I recently watched Green Book, which tells the true story of African-American pianist, Dr Don Shirley, and Italian-American bouncer, Tony Lip, who takes on the job as Dr Don Shirley’s chauffeur as he embarks on a tour of concert venues in the deep south of America in 1962.

The Oscar-winning movie is a heartwarming tale of two men who were meant to cross paths. On a physical level, pre-conceived notions would brand the duo a mismatched pairing – Tony Lip, a working-class Italian-American bouncer and Dr Don Shirley, a highly-educated African-American classical pianist.

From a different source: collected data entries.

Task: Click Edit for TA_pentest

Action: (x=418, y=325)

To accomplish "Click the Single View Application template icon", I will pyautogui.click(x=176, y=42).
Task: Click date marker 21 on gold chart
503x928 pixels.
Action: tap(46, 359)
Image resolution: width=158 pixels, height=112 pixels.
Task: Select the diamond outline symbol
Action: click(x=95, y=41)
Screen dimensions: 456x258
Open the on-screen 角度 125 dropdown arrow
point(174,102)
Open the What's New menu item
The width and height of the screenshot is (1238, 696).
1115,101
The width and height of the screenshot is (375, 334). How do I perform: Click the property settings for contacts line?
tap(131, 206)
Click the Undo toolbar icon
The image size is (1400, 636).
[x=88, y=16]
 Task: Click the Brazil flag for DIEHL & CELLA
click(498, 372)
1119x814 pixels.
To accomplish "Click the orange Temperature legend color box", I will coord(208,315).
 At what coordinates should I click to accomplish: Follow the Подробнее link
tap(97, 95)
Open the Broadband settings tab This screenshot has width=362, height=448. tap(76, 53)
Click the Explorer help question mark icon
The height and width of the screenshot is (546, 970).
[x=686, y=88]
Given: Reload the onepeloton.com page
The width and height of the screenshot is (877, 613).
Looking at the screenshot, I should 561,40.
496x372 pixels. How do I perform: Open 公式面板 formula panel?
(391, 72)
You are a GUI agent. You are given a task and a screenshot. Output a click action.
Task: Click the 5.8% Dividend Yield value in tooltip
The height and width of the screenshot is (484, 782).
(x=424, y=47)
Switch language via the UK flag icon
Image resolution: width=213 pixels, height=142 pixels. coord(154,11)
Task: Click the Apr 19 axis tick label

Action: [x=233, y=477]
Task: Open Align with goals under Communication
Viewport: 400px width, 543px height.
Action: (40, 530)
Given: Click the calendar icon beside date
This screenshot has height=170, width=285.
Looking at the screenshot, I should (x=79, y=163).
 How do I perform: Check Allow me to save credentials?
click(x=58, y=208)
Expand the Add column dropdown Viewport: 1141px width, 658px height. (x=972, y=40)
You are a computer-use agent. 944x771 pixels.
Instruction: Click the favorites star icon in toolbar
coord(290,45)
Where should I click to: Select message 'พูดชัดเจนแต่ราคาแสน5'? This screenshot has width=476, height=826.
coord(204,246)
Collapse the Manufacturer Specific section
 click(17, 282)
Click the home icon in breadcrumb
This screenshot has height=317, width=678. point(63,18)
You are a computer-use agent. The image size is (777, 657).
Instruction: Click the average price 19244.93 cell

But the bond that they share is one that is truthfully a spiritual bond, on a soul level – for both the real-life Dr Don Shirley and Tony Lip, and the actors that play them Mahershala Ali (Dr Don Shirley) and Viggo Mortensen (Tony Lip). In Green Book, Dr Don Shirley specifically seeks out Tony Lip, as he has heard through several different sources about the bouncer and makes a beeline for him to be his chaffeur on a concert tour of the racially-charged deep south of America.

Tony Lip’s role in Dr Don Shirley’s life is much more than “chauffeur”, but he becomes his true companion – protecting him and saving his ass on various occassions in the movie. Similarly, Dr Don Shirley’s role in Tony Lip’s life is more than just employer, but is more of that of teacher and moral compass, if it were. Loyalty to one another is strong in both males.

Green Book goes a long way to capture the energy and essence of Dr Don Shirley and Tony Lip’s true friendship and unconditional love for one another, one that is reflective of a relationship of “brothers” on a soul level – not that of “brothers” on a physical level whereby two people can be friends one day and arch-enemies the next.

Dr Don Shirley and Tony Lip’s friendship transcends race and inequality – although this is a bone of contention at times throughout the film – because on a spiritual level, honestly those prejudices and pre-conceived notions are never part of the bond.

There’s humour in the moments that Green Book captures – especially when Tony Lip waves a piece of fried chicken in Dr Don Shirley’s face in the car and moments later, the rather prim and proper Dr Don Shirley is eating his first KFC with his hands, albeit awkwardly, and enjoying it. A funny and endearing film, Green Book is a fine example of brotherhood, friendship, companionship, loyalty and having each other’s back.